Et est-ce développé ici en Afrique ?
Oui, de plus en plus, je pense. Quand on parle de blockchain, elle est très développée en Afrique. Les gens utilisent beaucoup les crypto-monnaies dans certains pays.
Qu’est-ce que la blockchain ?
La blockchain est une monnaie numérique. Alors quand on parle de monnaies numériques comme Bitcoin, Ethereum, tout le reste, elles sont très développées en Afrique. Au Nigeria et au Kenya, les gens l’utilisent pour acheter des biens. Mais pour Nfts, je pense que c’est un peu plus lent. Mais de plus en plus d’artistes travaillant dans le numérique en Afrique commencent à se reconnaître grâce aux Nfts.

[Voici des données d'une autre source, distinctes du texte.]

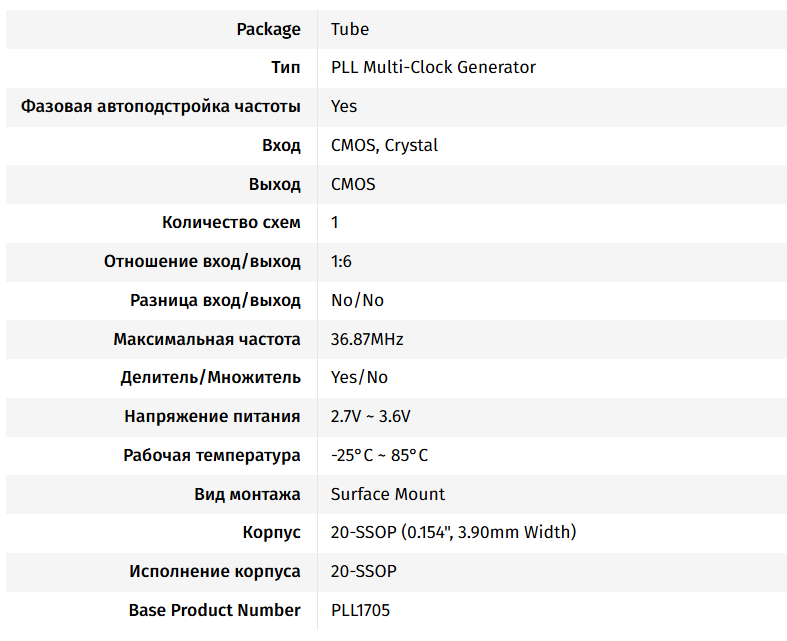Image resolution: width=787 pixels, height=641 pixels.
Task: Select the "1:6" ratio value
Action: pyautogui.click(x=341, y=261)
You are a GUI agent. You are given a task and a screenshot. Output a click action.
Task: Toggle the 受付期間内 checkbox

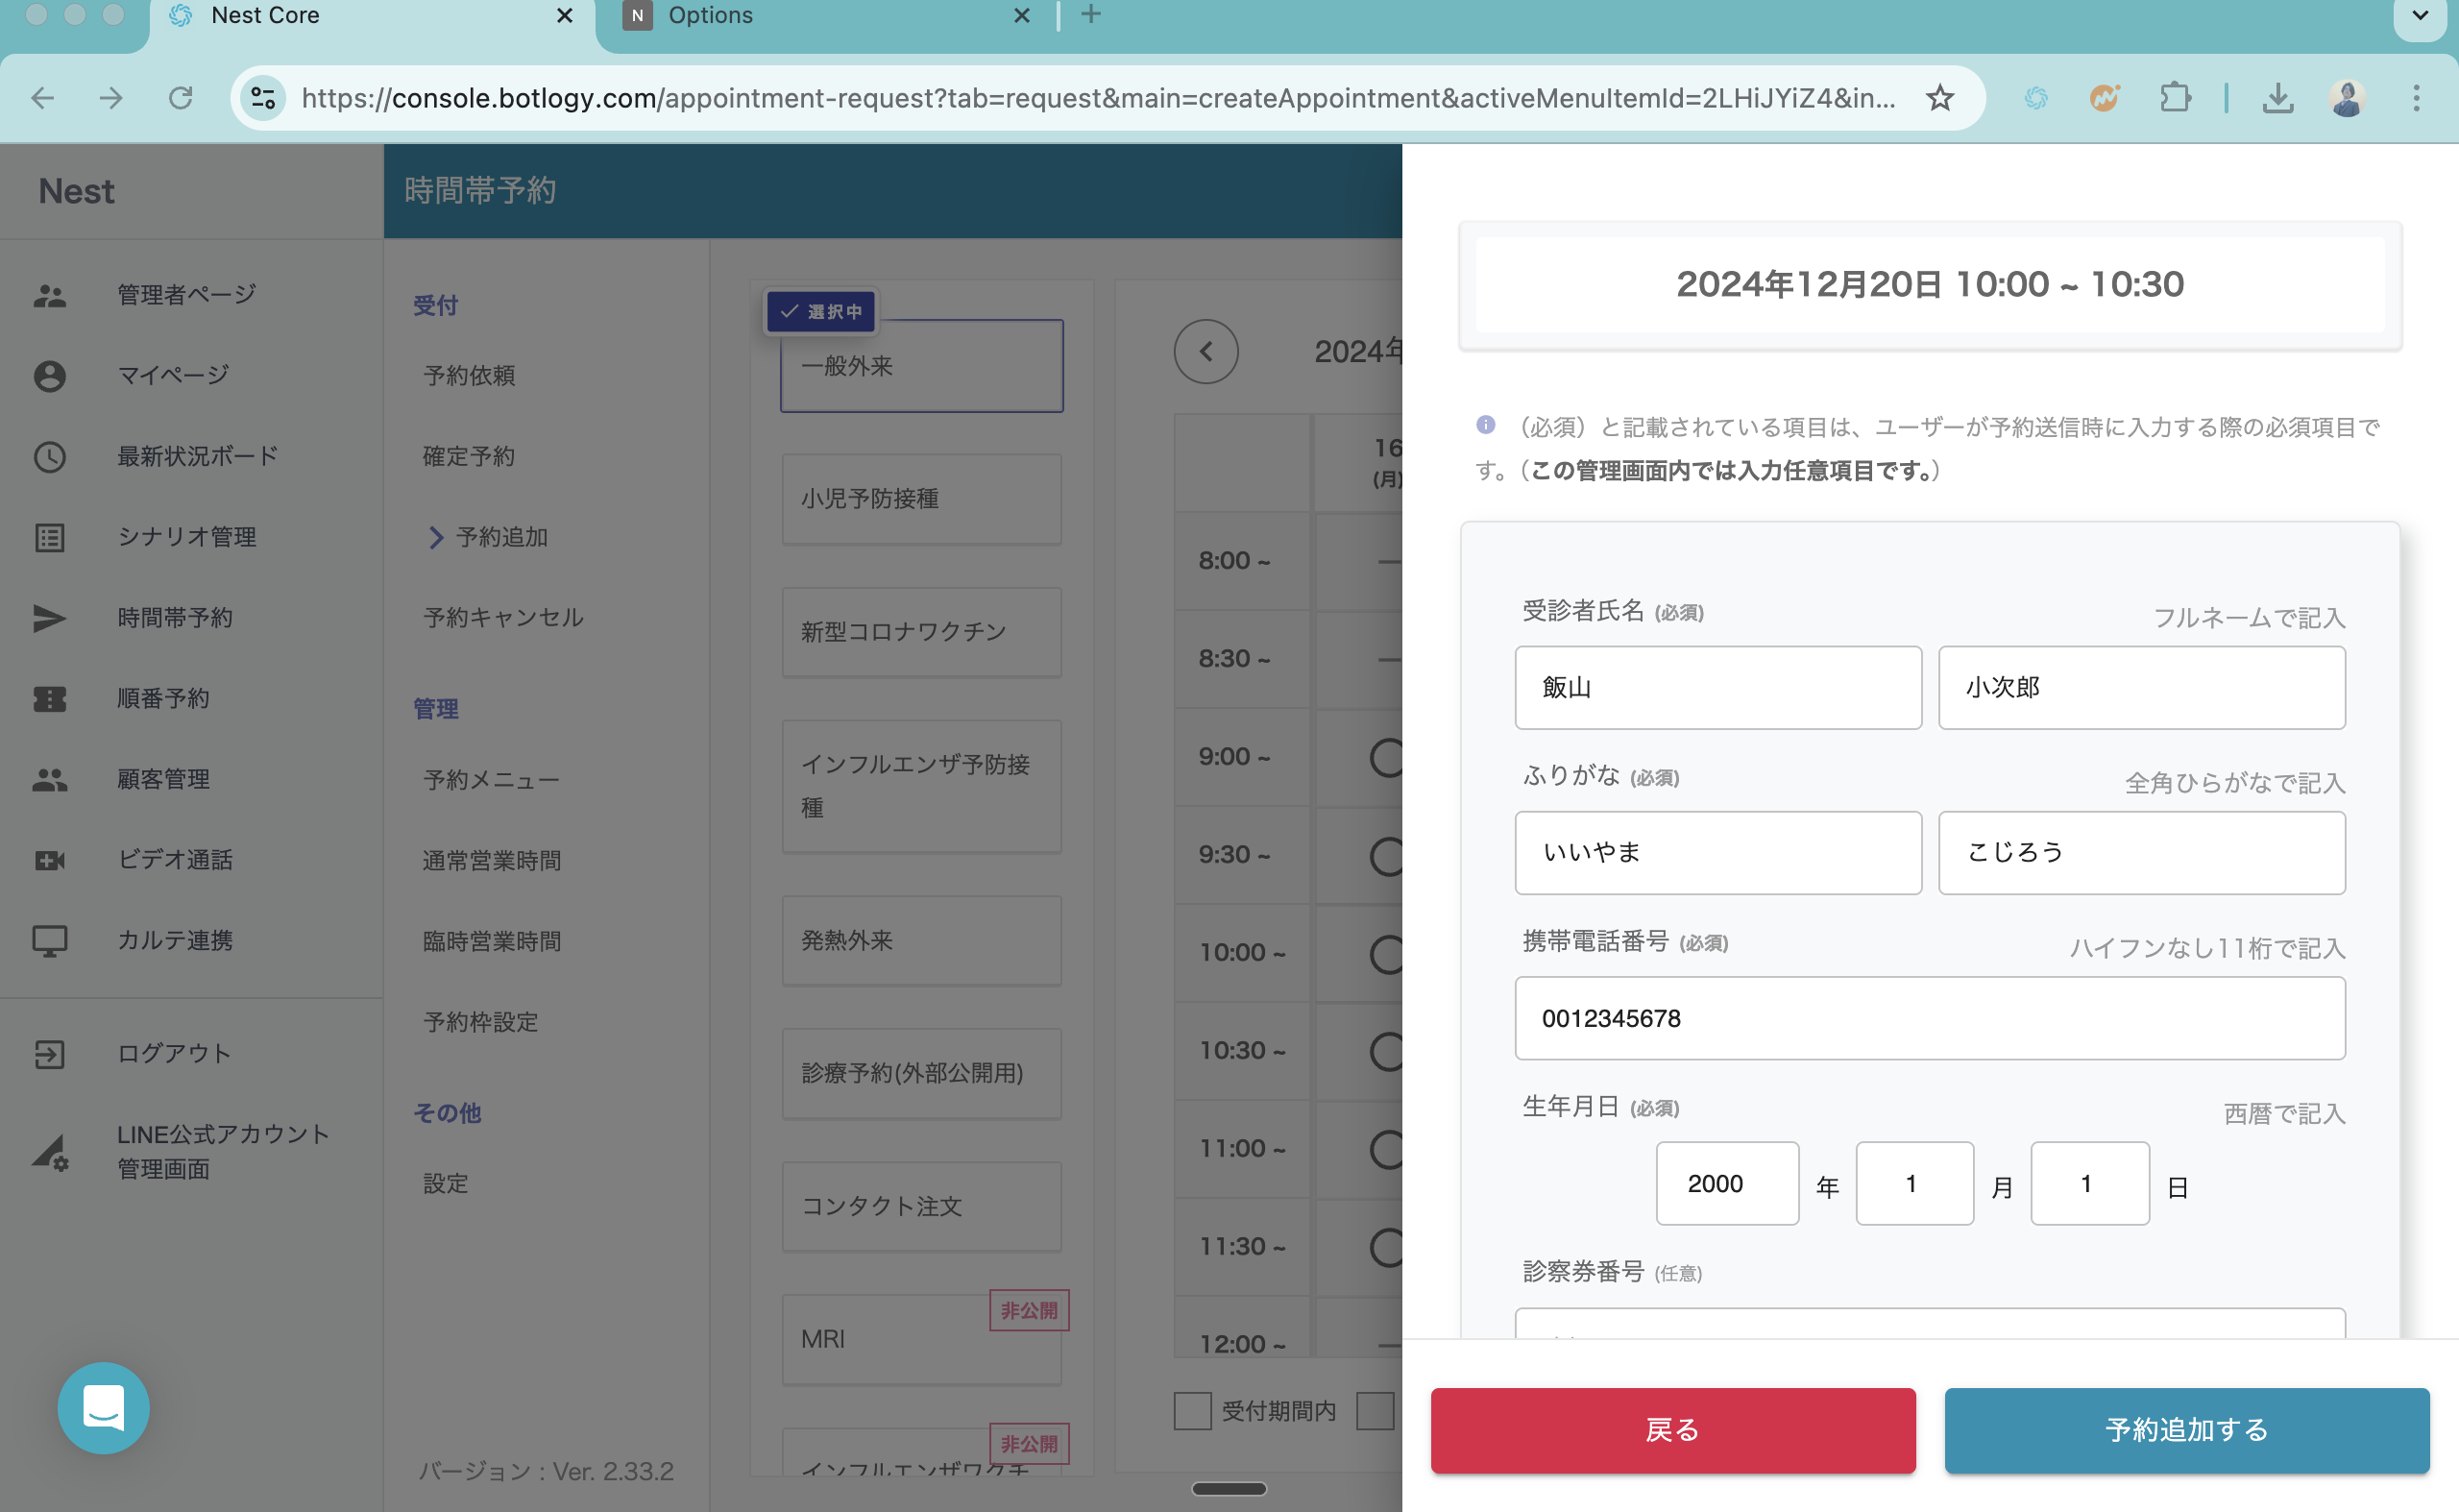pyautogui.click(x=1192, y=1411)
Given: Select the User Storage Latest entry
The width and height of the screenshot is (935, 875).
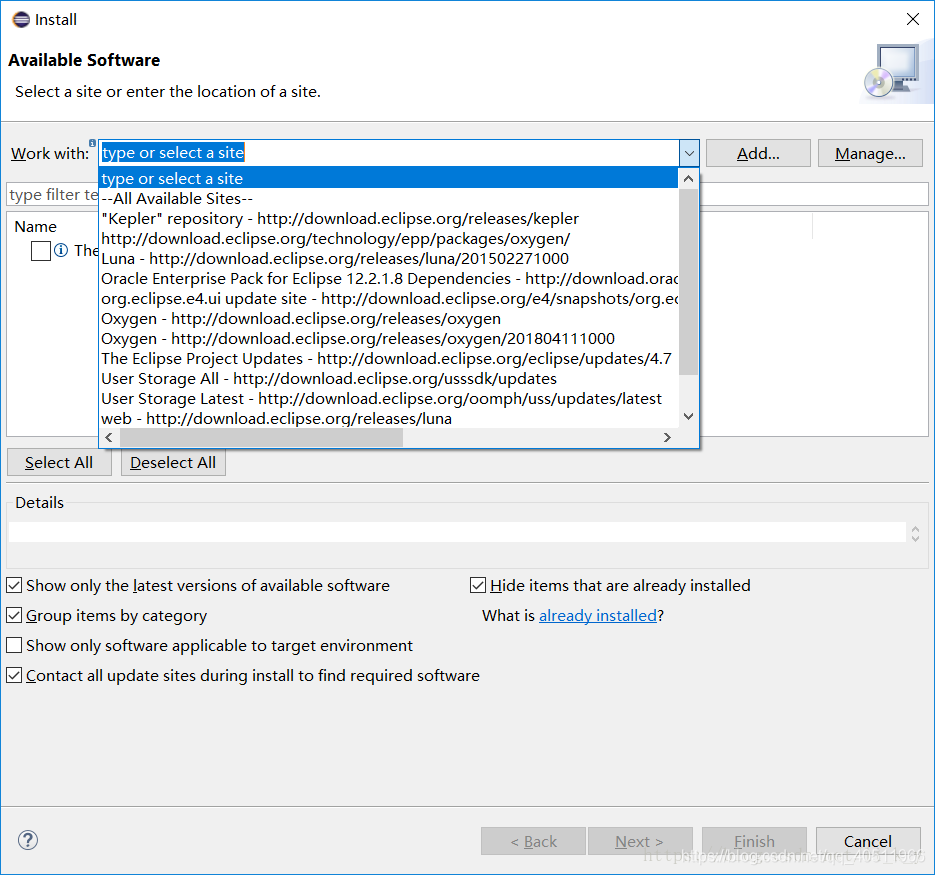Looking at the screenshot, I should point(382,398).
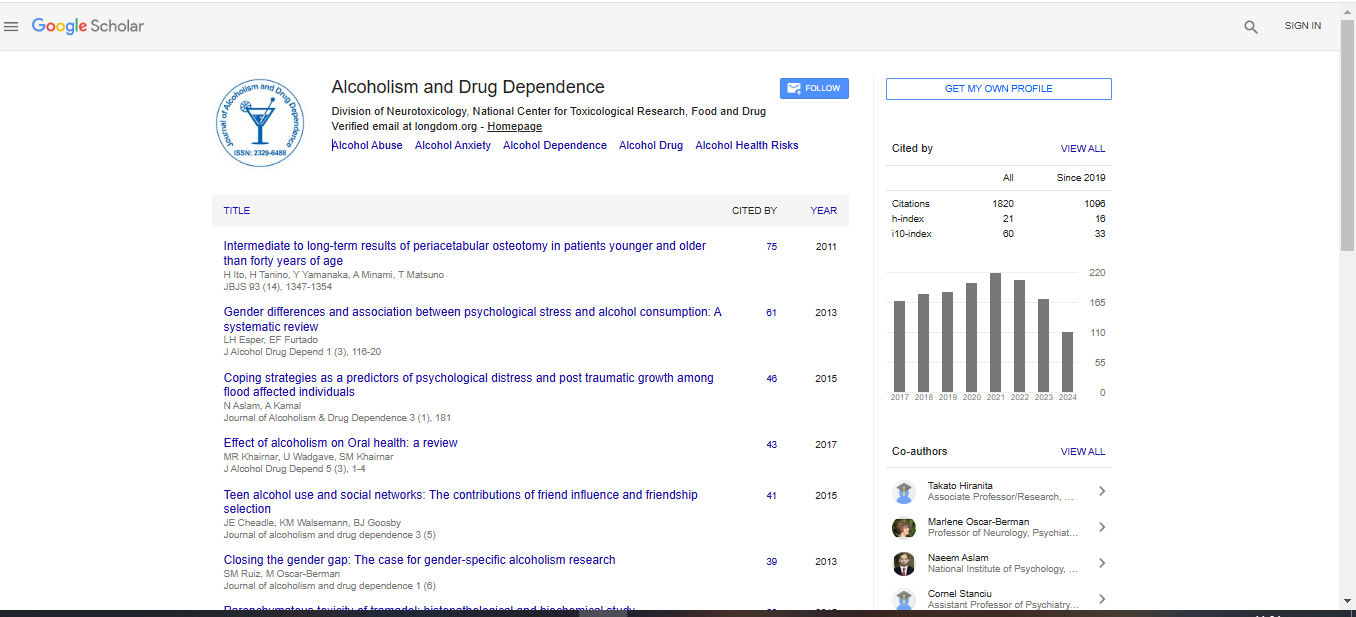This screenshot has height=617, width=1356.
Task: Click the search magnifier icon
Action: 1250,27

Alors, c’est la première fois que vous exposez ou avez-vous déjà participé à plusieurs expositions ?
J’ai commencé à exposer en 2020 et j’ai eu beaucoup de chance. J’ai exposé partout dans le monde. Et j’ai eu quelques distinctions, récompenses. On pourrait donc dire que je fais ça depuis longtemps. J’ai donc eu de la chance.
Est-il nécessaire d’avoir des compétences avancées en informatique pour l’utiliser ?
Non, non, pas nécessairement, je ne pense pas. Vous devrez peut-être être curieux et savoir trouver de bonnes informations sur Internet. Mais je ne pense pas qu’il soit nécessaire d’avoir des compétences en informatique. Parce que la plupart des outils NFT n’utilisent pas de code. Nous n’avons donc pas besoin de programmer. Lorsque nous obtenons des informations, lorsque nous lisons, nous pouvons les utiliser.
Et vous, comment parvenez-vous à créer ? Quel est votre processus créatif ?
Cela dépend. Personnellement, j’utilise beaucoup la programmation pour mon travail, ainsi que l’intelligence artificielle, qui est une autre forme de programmation. Alors, je crée mes propres algorithmes.